Hypeshot - "Dashboard" and "Your Bets" Screens, with your monetary returns and bets


Graphic Design, Research, UI/UX, Web Dev

Figma, React.js, HTML, CSS

Design Lead

Ravi Bakhai, Nar Bharadwaj, Anand Kannappan

Virtual, with team members across the U.S.

Fall 2019 - Spring 2020



Sports bettors are paying high fees to handicappers, who provide bet recommendations that give bettors little edge. The process is also inconvenient, and makes it hard to track bets on an individual level.


Hypeshot is an algorithmic sports betting service and streamlined dashboard on the web, that is cheaper, clearer, and more effective than traditional handicapping services.


Handicapper: a paid consultant who gives sports bettors recommendations on bets to make. They do not place the bets on behalf of their clients—the client has to place the bets manually through a registered sports book (an authorized platform that takes bets). The entire set of bets would have to be placed as is to potentially work as intended.

How it began

Hypeshot is a personal side project I worked on with a few others.

Sports and sports betting are industries that some of the members of our team had prior experience with, and we all had an interest in. We wanted to develop a product that addressed the needs of current and prospective sports bettors.


Market Insights

First, we did some research online to understand the terminology, problems, and trends of sports betting. Concretely, here are some statistics around what we learned:

Hypeshot - market insights graphic, showing handicapper use/cost and market growth

1. Use of handicappers is widespread
40% of bettors have paid for handicappers. In the U.S. legal market, that's 3M bettors.

2. Hiring a handicapper is expensive
On average, handicappers charge $600 an NBA season and $1000 an NFL season.

3. The space is growing in value
$10B been invested in the legal market since 2019, and the market is growing at a 40% compound annual growth rate.

Target User

It was important for us to have a clear sense of who we were targeting with our initial product early in our process. We agreed that our target user would be an amateur sports bettor who uses a handicapper and is between the ages 20 and 26.

This individual is already seeking out a paid solution to some problems through handicapping services. Therefore, they can be our early adopter, and we can expand to other types of sports bettors in the future.

Bettor Insights

Having a better understanding of the market and who we wanted to target, we conducted 25 interviews. We learned about the different issues these amateur bettors are facing, and realized the large scale of their problems.

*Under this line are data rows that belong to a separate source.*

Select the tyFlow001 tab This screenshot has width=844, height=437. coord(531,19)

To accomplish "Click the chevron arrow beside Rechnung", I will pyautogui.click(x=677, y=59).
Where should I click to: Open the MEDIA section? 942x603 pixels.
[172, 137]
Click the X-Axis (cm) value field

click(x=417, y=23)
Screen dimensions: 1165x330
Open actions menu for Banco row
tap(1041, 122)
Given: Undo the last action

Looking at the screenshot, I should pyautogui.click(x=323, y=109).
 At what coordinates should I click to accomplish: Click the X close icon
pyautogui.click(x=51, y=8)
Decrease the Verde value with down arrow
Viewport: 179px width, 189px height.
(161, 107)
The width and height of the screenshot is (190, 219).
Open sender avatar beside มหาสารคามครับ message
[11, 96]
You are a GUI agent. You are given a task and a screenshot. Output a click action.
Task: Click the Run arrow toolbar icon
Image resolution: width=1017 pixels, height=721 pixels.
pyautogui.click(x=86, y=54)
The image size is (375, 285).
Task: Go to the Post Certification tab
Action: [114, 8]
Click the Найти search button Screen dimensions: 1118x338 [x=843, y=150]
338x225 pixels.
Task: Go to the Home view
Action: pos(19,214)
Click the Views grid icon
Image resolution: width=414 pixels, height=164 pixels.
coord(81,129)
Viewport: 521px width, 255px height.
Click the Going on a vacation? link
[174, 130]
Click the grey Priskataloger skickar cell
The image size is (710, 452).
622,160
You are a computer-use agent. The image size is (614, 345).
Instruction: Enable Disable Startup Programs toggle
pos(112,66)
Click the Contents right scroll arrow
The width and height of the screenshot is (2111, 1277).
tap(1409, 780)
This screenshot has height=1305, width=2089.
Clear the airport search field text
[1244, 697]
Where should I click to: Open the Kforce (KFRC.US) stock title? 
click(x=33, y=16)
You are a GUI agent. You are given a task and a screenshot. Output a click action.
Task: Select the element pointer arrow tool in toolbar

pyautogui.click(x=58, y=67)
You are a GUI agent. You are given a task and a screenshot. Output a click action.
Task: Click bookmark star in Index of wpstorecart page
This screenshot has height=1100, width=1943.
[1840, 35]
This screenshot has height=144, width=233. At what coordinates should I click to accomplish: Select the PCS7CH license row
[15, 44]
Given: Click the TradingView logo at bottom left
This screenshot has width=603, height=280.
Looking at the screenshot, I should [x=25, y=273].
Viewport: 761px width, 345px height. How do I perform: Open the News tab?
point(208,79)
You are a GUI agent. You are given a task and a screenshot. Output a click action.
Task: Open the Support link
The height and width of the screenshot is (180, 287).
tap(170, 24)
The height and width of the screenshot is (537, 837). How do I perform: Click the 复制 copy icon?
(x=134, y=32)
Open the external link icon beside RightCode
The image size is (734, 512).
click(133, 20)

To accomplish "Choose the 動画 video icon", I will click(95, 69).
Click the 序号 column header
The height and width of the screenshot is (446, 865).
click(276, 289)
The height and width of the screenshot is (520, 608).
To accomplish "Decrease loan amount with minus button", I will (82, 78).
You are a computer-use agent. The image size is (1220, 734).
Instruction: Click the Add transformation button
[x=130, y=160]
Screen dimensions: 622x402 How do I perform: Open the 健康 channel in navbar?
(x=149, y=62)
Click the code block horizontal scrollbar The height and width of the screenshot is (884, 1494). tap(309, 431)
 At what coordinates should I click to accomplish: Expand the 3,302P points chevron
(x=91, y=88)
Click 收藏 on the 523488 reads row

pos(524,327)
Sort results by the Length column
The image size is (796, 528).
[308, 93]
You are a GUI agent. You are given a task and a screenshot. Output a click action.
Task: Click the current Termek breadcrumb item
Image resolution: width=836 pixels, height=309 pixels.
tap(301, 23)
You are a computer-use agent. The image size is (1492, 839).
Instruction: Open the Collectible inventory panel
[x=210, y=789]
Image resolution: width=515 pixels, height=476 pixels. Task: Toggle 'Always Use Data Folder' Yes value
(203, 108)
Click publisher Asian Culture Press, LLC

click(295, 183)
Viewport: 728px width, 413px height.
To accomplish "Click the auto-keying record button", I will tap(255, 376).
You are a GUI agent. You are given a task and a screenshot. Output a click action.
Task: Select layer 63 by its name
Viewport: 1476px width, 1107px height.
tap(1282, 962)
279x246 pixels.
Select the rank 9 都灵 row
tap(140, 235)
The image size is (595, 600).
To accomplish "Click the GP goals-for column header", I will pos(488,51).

Hypeshot - how one interviewee keeps track of bets—in a pile of paper bet slips
Hypeshot - an interviewee's online bet slip. A bit more organized, but still hard to decipher
How one interviewee keeps track of bets—in a pile of paper slips
An interviewee's online bets. More organized, still hard to decipher
Hypeshot - top three user interview insights

There are a few key ideas we kept hearing from our users:

1. Handicappers are ineffective
Users want to outperform the stock market, but they often miss the mark despite paying for handicappers. 

2. The experience is subpar
Bettors have to place the bets manually, but they could amend, miss, or choose not to place recommended bets. This flow is outdated and inconvenient.

3. There is a lack of transparency
Recommendations do not always make sense to the bettor, and bets are hard to keep track of.

problem statement

Using these three insights, I crafted a guiding question for the rest of our work. We want to help bettors make the highest returns, through a seamless experience that's at a more accessible price point.

"How Might We... design a more seamless and accessible experience for sports betting to make bettors the highest returns?"


creating a feature set

To come up with an optimal set of features for our first version of Hypeshot, I created a flow chart that started from problems and lead to solutions.

The result was a feature set that includes: a dashboard UI, accessible help, and an optimized algorithm to make bets.

Hypeshot - flow chart showing how problem connects to solution set


I drew ideas out by hand, creating quick sketches that showed the flow and features at a high-level.

Hypeshot - storyboard sketch
Hypeshot - potential components for home screen

Final betting platform

Afterwards, I translated the sketches into high-fidelity screens.

Hypeshot - splash screen
Hypeshot - sample risk question #1 ("How long do you want a deposit of $1k to last, guaranteed?")
Hypeshot - sample risk question #2 ("What type of game do you feel comfortable investing in?")
1. Answer risk questions
Set up your account and help us gauge your risk tolerance
Hypeshot - home screen showing your returns, bets, and cash
Hypeshot - Your Bets screen
2. Track bets and returns
Using ML to optimize bets we place on your behalf—view them all


Designing for Data Density

I learned how to design a system for an industry that has a lot of terminology and is information rich.

Takeaway: The Dashboard and Your Bets pages had to be thoughtfully organized due to all the bet details they display.

Building in Extensibility

Our design had to be extensible to beginners in the future.

Takeaway: I designed risk questions that were simple, with little industry jargon, and made help accessible throughout the setup process.

Next Steps

Personalize the product

An area of improvement is focusing more on personalization.

Takeaway: A lot of bettors participate in sports betting because they care about the teams, games, and actual bets—it's important to give them more control in the bets that are placed.